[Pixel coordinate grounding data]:
....................
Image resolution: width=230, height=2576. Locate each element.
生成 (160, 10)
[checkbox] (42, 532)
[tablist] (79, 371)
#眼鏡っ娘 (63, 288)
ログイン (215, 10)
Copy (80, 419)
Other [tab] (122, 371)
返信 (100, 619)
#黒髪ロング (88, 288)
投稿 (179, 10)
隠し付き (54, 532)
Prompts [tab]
....................
Starting at the line that contains "[checkbox] (42, 532)", copy every line down to the last line of the records above, exactly as written.

[checkbox] (42, 532)
[tablist] (79, 371)
#眼鏡っ娘 (63, 288)
ログイン (215, 10)
Copy (80, 419)
Other [tab] (122, 371)
返信 (100, 619)
#黒髪ロング (88, 288)
投稿 (179, 10)
隠し付き (54, 532)
Prompts [tab]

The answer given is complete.